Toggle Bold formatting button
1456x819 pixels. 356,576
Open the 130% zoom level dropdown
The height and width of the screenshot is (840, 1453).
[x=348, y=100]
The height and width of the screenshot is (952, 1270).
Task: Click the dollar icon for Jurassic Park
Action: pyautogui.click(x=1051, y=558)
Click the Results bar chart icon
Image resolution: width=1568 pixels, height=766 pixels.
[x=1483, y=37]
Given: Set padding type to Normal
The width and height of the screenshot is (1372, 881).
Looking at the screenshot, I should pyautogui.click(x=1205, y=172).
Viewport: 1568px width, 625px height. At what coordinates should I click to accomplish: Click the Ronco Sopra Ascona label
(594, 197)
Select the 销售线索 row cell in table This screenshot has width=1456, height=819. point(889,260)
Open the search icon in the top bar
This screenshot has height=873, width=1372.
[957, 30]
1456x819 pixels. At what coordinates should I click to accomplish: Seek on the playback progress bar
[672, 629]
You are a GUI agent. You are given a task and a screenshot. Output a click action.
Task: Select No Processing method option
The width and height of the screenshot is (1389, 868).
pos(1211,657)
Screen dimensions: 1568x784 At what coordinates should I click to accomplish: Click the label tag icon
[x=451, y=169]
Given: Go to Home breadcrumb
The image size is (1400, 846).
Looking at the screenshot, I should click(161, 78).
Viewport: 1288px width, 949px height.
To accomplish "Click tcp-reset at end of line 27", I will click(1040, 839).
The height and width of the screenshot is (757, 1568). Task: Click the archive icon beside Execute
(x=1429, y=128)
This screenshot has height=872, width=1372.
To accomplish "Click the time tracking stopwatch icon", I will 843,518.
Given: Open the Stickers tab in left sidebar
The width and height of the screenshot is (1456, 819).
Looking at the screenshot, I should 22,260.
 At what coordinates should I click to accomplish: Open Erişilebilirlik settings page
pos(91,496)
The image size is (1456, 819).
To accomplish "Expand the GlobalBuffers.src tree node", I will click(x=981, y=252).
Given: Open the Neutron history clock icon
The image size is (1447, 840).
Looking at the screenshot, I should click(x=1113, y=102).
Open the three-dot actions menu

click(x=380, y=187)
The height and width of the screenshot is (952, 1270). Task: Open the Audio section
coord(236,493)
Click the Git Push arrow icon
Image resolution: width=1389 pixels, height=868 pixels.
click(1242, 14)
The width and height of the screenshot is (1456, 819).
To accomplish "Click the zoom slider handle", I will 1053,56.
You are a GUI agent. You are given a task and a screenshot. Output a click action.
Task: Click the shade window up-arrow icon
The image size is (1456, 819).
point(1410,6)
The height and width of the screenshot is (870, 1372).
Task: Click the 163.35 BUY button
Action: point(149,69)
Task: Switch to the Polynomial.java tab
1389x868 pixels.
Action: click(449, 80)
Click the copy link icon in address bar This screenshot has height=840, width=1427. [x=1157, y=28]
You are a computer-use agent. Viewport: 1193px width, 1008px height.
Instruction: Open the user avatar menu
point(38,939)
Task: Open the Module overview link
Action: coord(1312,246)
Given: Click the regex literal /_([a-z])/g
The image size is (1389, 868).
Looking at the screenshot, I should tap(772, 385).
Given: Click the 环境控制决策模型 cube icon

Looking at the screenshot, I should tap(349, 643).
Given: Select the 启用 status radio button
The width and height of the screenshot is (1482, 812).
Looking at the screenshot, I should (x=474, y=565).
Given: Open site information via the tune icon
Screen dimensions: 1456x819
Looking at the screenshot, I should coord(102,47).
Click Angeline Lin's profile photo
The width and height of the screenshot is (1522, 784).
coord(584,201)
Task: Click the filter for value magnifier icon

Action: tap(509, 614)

**EXERCISE GOAL**
Out of the material above, output word for word the line with "The width and height of the screenshot is (1389, 868).", the line with "Given: Go to Home breadcrumb", and all lines between them, with nothing else.

**RESULT BELOW**
The width and height of the screenshot is (1389, 868).
pos(1211,657)
Screen dimensions: 1568x784 At what coordinates should I click to accomplish: Click the label tag icon
[x=451, y=169]
Given: Go to Home breadcrumb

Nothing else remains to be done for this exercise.